Parks facilities ‘in demand’ during phased reopening plan

Wednesday, July 8, 2020

By Samantha Jones

Citizen.Editor.Eureka@gmail.com

With so many outdoor recreational opportunities, Eureka Springs parks are popular any time of the year. That’s especially true during the COVID-19 pandemic, according to parks director Justin Huss.

“Parks are certainly in demand. We have a lot of people there,” Huss said. “Our most challenging thing is keeping everybody distant and working on those procedures to keep everybody safe and happy. It’s nice to see people recreating and we’re trying to learn as we go like everybody else.”

The Eureka Springs Parks and Recreation Commission launched phase 2 of its reopening plan on July 3, when camping cabins reopened Friday through Monday and tent camping became available again at Lake Leatherwood City Park. The marina at Lake Leatherwood is open for business and limited boat rentals Friday through Sunday, with the restrooms and bathhouse operating on a limited scheduled.

The downhill mountain biking shuttles resumed on July 3 with strict social distancing policies, including running the shuttles at half capacity.
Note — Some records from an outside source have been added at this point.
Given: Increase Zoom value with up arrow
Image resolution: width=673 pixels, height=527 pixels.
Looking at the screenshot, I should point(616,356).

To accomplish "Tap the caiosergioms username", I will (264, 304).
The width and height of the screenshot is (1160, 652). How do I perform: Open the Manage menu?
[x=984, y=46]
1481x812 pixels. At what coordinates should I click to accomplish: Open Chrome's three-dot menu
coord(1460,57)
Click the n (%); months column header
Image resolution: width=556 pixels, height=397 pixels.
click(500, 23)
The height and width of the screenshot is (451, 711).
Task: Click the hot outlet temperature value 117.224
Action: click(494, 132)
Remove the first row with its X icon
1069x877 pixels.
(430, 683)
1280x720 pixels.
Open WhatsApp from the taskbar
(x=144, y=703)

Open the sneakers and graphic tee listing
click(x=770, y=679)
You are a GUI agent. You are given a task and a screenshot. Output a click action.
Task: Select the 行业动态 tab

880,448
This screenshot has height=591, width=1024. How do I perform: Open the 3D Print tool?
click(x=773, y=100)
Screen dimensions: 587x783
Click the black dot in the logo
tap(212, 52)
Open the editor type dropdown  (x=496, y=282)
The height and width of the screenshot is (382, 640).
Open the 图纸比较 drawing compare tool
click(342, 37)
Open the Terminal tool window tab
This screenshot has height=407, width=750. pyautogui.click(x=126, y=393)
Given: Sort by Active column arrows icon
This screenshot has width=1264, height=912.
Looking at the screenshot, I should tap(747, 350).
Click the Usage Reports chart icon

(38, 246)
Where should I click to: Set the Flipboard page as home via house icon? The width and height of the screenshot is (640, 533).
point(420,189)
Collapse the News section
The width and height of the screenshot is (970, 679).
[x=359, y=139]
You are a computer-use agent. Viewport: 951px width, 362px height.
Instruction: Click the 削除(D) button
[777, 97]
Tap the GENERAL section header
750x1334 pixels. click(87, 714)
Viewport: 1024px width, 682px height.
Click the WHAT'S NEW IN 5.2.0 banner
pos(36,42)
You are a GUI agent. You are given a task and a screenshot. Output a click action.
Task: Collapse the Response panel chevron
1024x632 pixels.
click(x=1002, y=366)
The commission raised the daily rate to $25 and the half-day rate to $15. Huss said the downhill trails are always busy, saying the only thing that deters cyclists is bad weather.

“This past weekend was our first weekend of shuttles. We had some rain on Saturday, so we didn’t really run on Saturday,” Huss said. “The holiday weekends are always hit or miss.”

The commission has completed some important trail maintenance, Huss said.

“We’ve done some widening on the turnarounds, getting some of the mechanics down,” Huss said. “We’re looking forward to that. We’ll go again this weekend and keep working on all of that.”

Huss said Plexiglas dividers have been installed at cash registers to prevent transmission of the virus.

“We’re utilizing our walk-up window at Lake Leatherwood, just trying to manage the crowds,” Huss said.

He’s already seen a huge response to reopening the cabins and tent camping, Huss said.

“We do have a ton of reservations going forward for a lot of weekends. The biggest concerns on those were our restrooms, so we’re going to do our best to spray and clean the best we can,” Huss said. “We ask everybody to take precaution.”

As the numbers of those infected with the virus increase in the state, Huss said, the commission must make some difficult decisions.

“It’s very challenging to balance providing access to our resources in a safe way,” Huss said. “Our staff is our biggest concern, because they get exposed to so many people. We want to make sure we do everything we can to protect them every step of the way.”

Huss said he regularly asks parks employees how they feel about the safety protocols.

“That’s helping us evolve. We’re fine tuning everything. That’s what we’re trying to do  – keep communicating with staff and have them communicate with us,” Huss said. “From there, we are finding a good middle ground that’s reasonable and safe.”

The commission was forced to furlough several employees, Huss said, to make it through the pandemic.

“Payroll is the only place we have to save money,” Huss said. “We’re doing everything we can within our budget and funds.”

Huss said the commission plans to look at the finances in September to get a better idea of what to expect in the fall.

“These are challenging times. It’s hard to know which way to go. I’m glad the commission is taking input from all commissioners and the community,” Huss said. “We did what we did maybe a little slower than people would like, but we felt like we were taking careful steps and keeping our staff and everybody’s safety in mind.”